Mohammed Shahbaz Khan, 45, Bourbonnais, Illinois was indicted for making false claims in connection with his receipt of money from the Hardest Hit Fund, a federal mortgage assistance initiative offered by the U.S. Treasury Department’s Troubled Asset Relief Program.
According to the indictment, the purpose of the Hardest Hit Fund was to help stabilize communities in states, like Indiana, that were “hardest hit” by the 2008 economic and housing market downturn. The Hardest Hit Fund program in Indiana is administered by the Indiana Housing and Community Development Authority. In order to receive this mortgage assistance, an applicant was required to be an Indiana homeowner; own only one home; and reside in that home.
The indictment alleges that Khan knowingly submitted false statements about his residency in order to obtain Hardest Hit Fund mortgage assistance on an Indiana property, while living elsewhere. Over 18-months, Khan allegedly received $29,926.46 in mortgage assistance, to which he was not entitled.
U.S. Attorney Kirsch made the announcement.

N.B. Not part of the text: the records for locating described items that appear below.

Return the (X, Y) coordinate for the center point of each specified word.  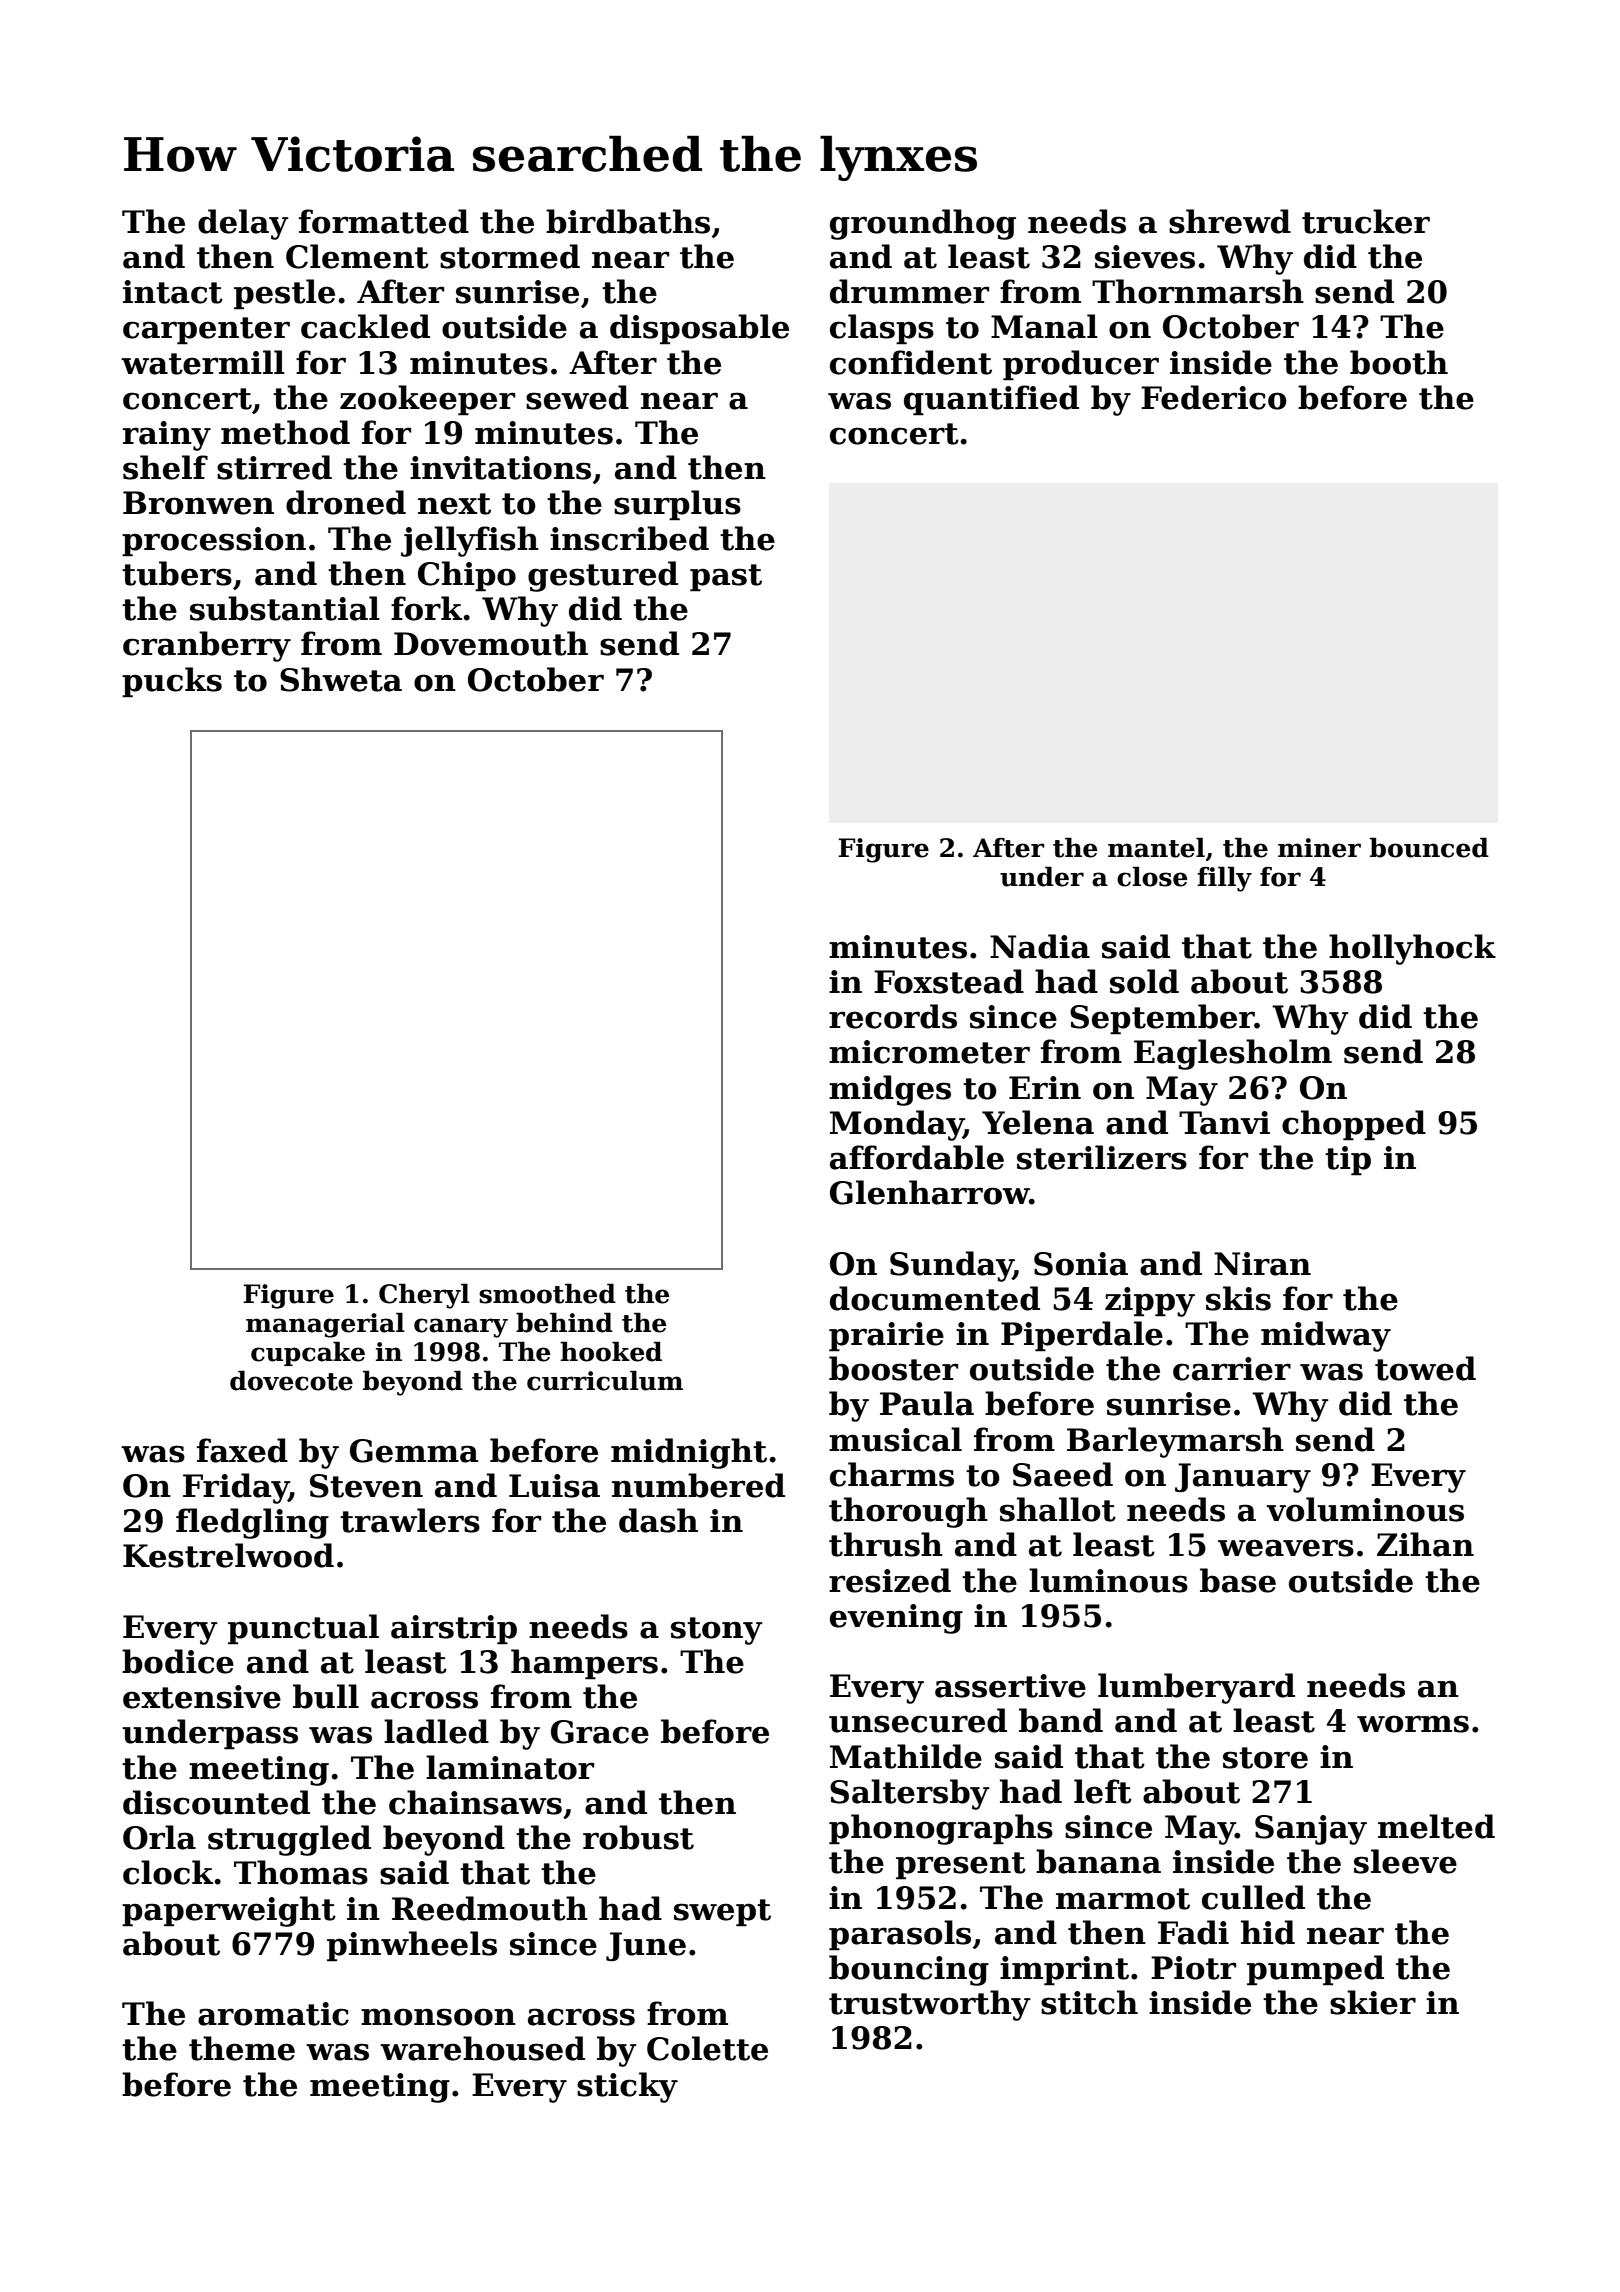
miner (1319, 848)
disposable (699, 329)
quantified (991, 400)
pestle (284, 294)
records (893, 1016)
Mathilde (906, 1756)
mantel (1156, 847)
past (726, 578)
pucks (172, 682)
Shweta (341, 679)
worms (1413, 1724)
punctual (303, 1629)
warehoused (482, 2048)
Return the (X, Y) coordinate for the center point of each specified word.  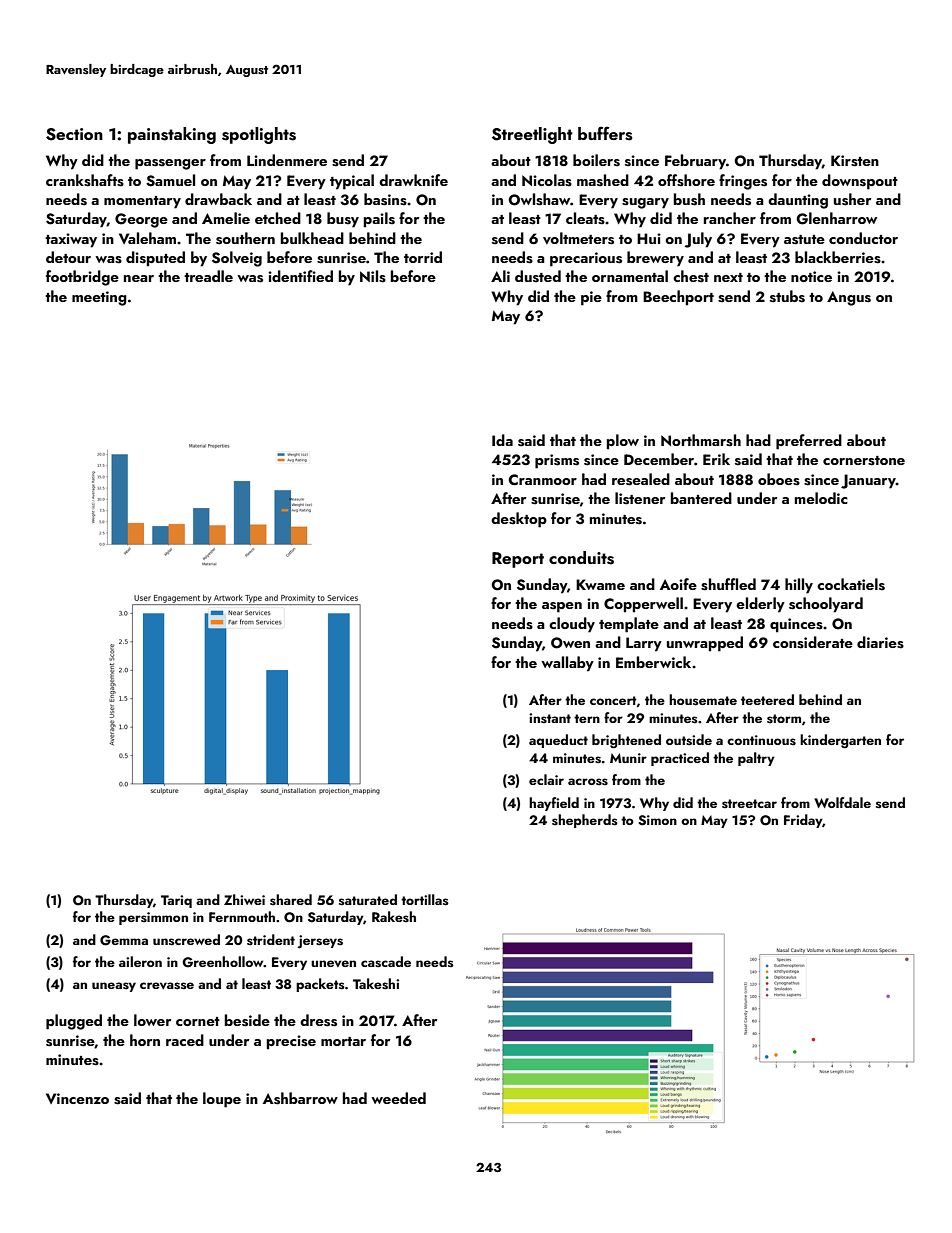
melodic (821, 498)
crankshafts (85, 180)
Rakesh (394, 917)
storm (784, 719)
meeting (99, 298)
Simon (657, 820)
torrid (423, 257)
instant (550, 718)
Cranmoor (543, 479)
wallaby (567, 664)
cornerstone (864, 461)
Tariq (176, 901)
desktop (519, 520)
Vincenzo (77, 1098)
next (728, 277)
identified (300, 276)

“Today, an Illinois man was charged with defrauding a long-term federal economic stability program, intended to help people stay in their homes, knowing that he did not qualify,” said Christy Goldsmith Romero, Special Inspector General of the U.S. Treasury Department’s Troubled Asset Program (SIGTARP). “We commend the Office of the U.S. Attorney for the Northern District of Indiana for standing with SIGTARP to combat fraud against homeownership preservation programs.”
The United States Attorney’s Office emphasizes that an Indictment is merely an allegation and that all persons are presumed innocent until, and unless proven guilty in court.
If convicted, any specific sentence to be imposed will be determined by the Judge after a consideration of federal statutes and the Federal Sentencing Guidelines.
This case was investigated by the U.S. Department of Treasury’s Office of Special Inspector General for the Troubled Asset Relief Program (SIGTARP). This case is being prosecuted by Assistant United States Attorney Molly Kelley.